Hay pérdidas que paralizan y otras que obligan a seguir caminando, incluso cuando todavía cuesta entender lo que pasó. Para Macarena Ramos, ingeniera agrónoma y dirigente agropecuaria, la muerte repentina de su padre Raúl en febrero de 2020 significó un antes y un después. Tenía una carrera orientada a la investigación, trabajaba en la Estación Experimental Agroindustrial Obispo Colombres y vivía en San Miguel de Tucumán. Pero una llamada en medio del fin de semana de Carnaval cambió el rumbo de su historia. “Mientras volvía a Tucumán yo sabía que a mi trabajo no volvía y que me venía al campo a ver qué íbamos a hacer”, recuerda.
A los 34 años, junto con su madre Viviana y su hermana menor Micaela, asumió la responsabilidad de sostener la empresa agropecuaria familiar en La Ramada, una localidad ubicada a 40 kilómetros al noreste de San Miguel de Tucumán. El golpe fue devastador: su padre falleció de un infarto masivo a los 57 años, apenas un mes antes de la pandemia. Sin embargo, el calendario productivo no dio margen para el duelo. “Mi papá falleció un lunes y el martes ya estábamos con mi mamá y mi hermana saliendo a sembrar porotos. En el campo los tiempos son así”, cuenta en diálogo con Tendencia de Noticias.

La decisión de continuar nunca estuvo en discusión. Las tres mujeres tomaron las riendas de una actividad que conocían desde chicas y que formaba parte de la identidad familiar. “Nunca dudamos. Como sea, pero vamos para adelante”, afirma Macarena, convencida de que el mejor homenaje a su padre era sostener el proyecto que él había construido durante décadas.
Los recuerdos de la infancia aparecen ligados a la tierra, las máquinas y los caminos rurales. Desde muy pequeñas, ella y su hermana acompañaban a su padre durante las recorridas por los lotes, se subían a las cosechadoras y pasaban jornadas enteras entre cultivos. “Él nunca hizo diferencias porque fuéramos mujeres. Nos llevaba al campo, nos subía a las máquinas y nos mostraba todo. Crecimos con mucha libertad y rodeadas de naturaleza”, evoca con alegría.

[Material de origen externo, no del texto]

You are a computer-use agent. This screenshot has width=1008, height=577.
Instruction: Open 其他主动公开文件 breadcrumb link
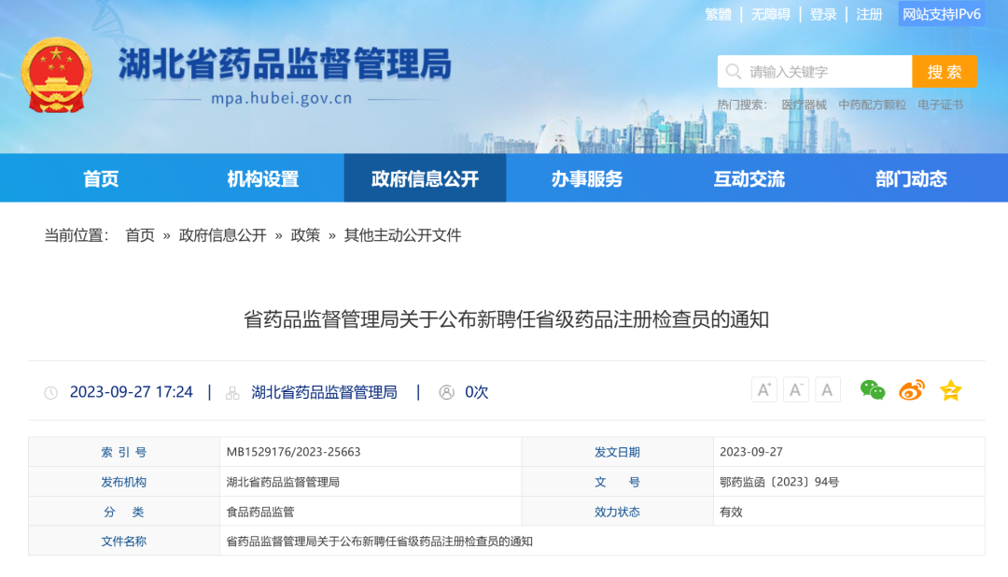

De su padre heredó mucho más que el amor por la producción agropecuaria. Aprendió la resiliencia de quien atravesó crisis, volvió a empezar una y otra vez y jamás se rindió. “Se cayó y se levantó mil veces, pero nunca bajó los brazos. Cuando las cosas salen mal, muchas veces pienso qué haría él frente a esta situación”, confiesa.
Aunque ya pasaron más de seis años, su presencia sigue intacta en los pequeños gestos cotidianos. La camioneta con la que recorría el campo continúa en uso y muchas veces, mientras manejan, una canción en la radio o un paisaje despiertan su recuerdo. “Sentimos que nos acompaña. Hay momentos en los que parece que estuviera con nosotras impulsándonos a seguir”, dice.

Paradójicamente, aquel dolor también la llevó a descubrir una vocación que desconocía. La investigadora que imaginaba un futuro académico encontró su lugar definitivo entre cultivos, productores y decisiones empresariales. “Hoy disfruto muchísimo lo que hago. Profesionalmente encontré mi lugar, aunque haya sido a partir de un hecho tan trágico”, reconoce.
Este Día del Padre volverá a ser especial para la familia Ramos. Habrá flores, recuerdos y una visita al cementerio, una tradición que su propio padre mantenía con su abuelo y que ahora ellas continúan. Seis años después, Macarena evoca a su papá con una certeza: “No hay un día en que no lo extrañemos. Con el tiempo aprendimos a recordarlo con más cariño que tristeza, pero siempre está presente. Ese legado sigue vivo cada vez que salimos al campo y decidimos seguir adelante”.